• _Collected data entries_
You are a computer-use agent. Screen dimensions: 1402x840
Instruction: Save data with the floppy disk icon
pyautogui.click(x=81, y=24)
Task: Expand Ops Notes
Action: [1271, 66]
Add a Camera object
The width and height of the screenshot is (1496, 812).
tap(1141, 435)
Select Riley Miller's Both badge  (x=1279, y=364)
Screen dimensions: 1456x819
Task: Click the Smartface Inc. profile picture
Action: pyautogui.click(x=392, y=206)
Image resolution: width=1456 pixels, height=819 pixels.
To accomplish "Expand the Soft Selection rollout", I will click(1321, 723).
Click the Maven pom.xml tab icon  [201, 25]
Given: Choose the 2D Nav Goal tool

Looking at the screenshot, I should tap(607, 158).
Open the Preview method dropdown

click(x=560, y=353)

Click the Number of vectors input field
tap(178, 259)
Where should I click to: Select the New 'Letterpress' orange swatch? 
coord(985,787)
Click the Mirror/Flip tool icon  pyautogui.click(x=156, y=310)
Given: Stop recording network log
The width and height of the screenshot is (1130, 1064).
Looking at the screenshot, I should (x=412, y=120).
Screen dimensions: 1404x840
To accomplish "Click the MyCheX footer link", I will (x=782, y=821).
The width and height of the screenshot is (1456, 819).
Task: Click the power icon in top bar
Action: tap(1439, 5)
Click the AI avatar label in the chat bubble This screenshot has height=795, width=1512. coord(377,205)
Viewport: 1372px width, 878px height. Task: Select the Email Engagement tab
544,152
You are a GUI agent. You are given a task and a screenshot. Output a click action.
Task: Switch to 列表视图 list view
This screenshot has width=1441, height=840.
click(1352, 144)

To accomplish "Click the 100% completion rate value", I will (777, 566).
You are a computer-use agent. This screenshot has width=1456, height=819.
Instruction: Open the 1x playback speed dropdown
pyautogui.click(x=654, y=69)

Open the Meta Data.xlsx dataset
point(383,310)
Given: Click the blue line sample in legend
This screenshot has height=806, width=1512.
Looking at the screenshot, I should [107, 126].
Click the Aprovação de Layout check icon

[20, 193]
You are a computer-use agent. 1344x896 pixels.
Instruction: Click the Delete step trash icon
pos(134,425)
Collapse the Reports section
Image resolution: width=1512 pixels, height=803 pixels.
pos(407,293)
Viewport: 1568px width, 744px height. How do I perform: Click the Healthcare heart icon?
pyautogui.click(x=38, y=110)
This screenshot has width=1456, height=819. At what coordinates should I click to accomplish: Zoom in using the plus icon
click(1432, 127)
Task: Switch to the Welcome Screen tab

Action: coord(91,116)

• _PROBLEM DESCRIPTION_
Would you retype all of the data exactly as shown?

• _RESULT BELOW_
You are a computer-use agent. Screen dimensions: 1402x840
Instruction: Save data with the floppy disk icon
pyautogui.click(x=81, y=24)
Task: Expand Ops Notes
Action: [1271, 66]
Add a Camera object
The width and height of the screenshot is (1496, 812).
tap(1141, 435)
Select Riley Miller's Both badge  (x=1279, y=364)
Screen dimensions: 1456x819
Task: Click the Smartface Inc. profile picture
Action: pyautogui.click(x=392, y=206)
Image resolution: width=1456 pixels, height=819 pixels.
To accomplish "Expand the Soft Selection rollout", I will click(1321, 723).
Click the Maven pom.xml tab icon  [201, 25]
Given: Choose the 2D Nav Goal tool

Looking at the screenshot, I should tap(607, 158).
Open the Preview method dropdown

click(x=560, y=353)

Click the Number of vectors input field
tap(178, 259)
Where should I click to: Select the New 'Letterpress' orange swatch? 
coord(985,787)
Click the Mirror/Flip tool icon  pyautogui.click(x=156, y=310)
Given: Stop recording network log
The width and height of the screenshot is (1130, 1064).
Looking at the screenshot, I should (x=412, y=120).
Screen dimensions: 1404x840
To accomplish "Click the MyCheX footer link", I will (x=782, y=821).
The width and height of the screenshot is (1456, 819).
Task: Click the power icon in top bar
Action: tap(1439, 5)
Click the AI avatar label in the chat bubble This screenshot has height=795, width=1512. coord(377,205)
Viewport: 1372px width, 878px height. Task: Select the Email Engagement tab
544,152
You are a GUI agent. You are given a task and a screenshot. Output a click action.
Task: Switch to 列表视图 list view
This screenshot has width=1441, height=840.
click(1352, 144)

To accomplish "Click the 100% completion rate value", I will (777, 566).
You are a computer-use agent. This screenshot has width=1456, height=819.
Instruction: Open the 1x playback speed dropdown
pyautogui.click(x=654, y=69)

Open the Meta Data.xlsx dataset
point(383,310)
Given: Click the blue line sample in legend
This screenshot has height=806, width=1512.
Looking at the screenshot, I should [107, 126].
Click the Aprovação de Layout check icon

[20, 193]
You are a computer-use agent. 1344x896 pixels.
Instruction: Click the Delete step trash icon
pos(134,425)
Collapse the Reports section
Image resolution: width=1512 pixels, height=803 pixels.
pos(407,293)
Viewport: 1568px width, 744px height. How do I perform: Click the Healthcare heart icon?
pyautogui.click(x=38, y=110)
This screenshot has width=1456, height=819. At what coordinates should I click to accomplish: Zoom in using the plus icon
click(1432, 127)
Task: Switch to the Welcome Screen tab

Action: coord(91,116)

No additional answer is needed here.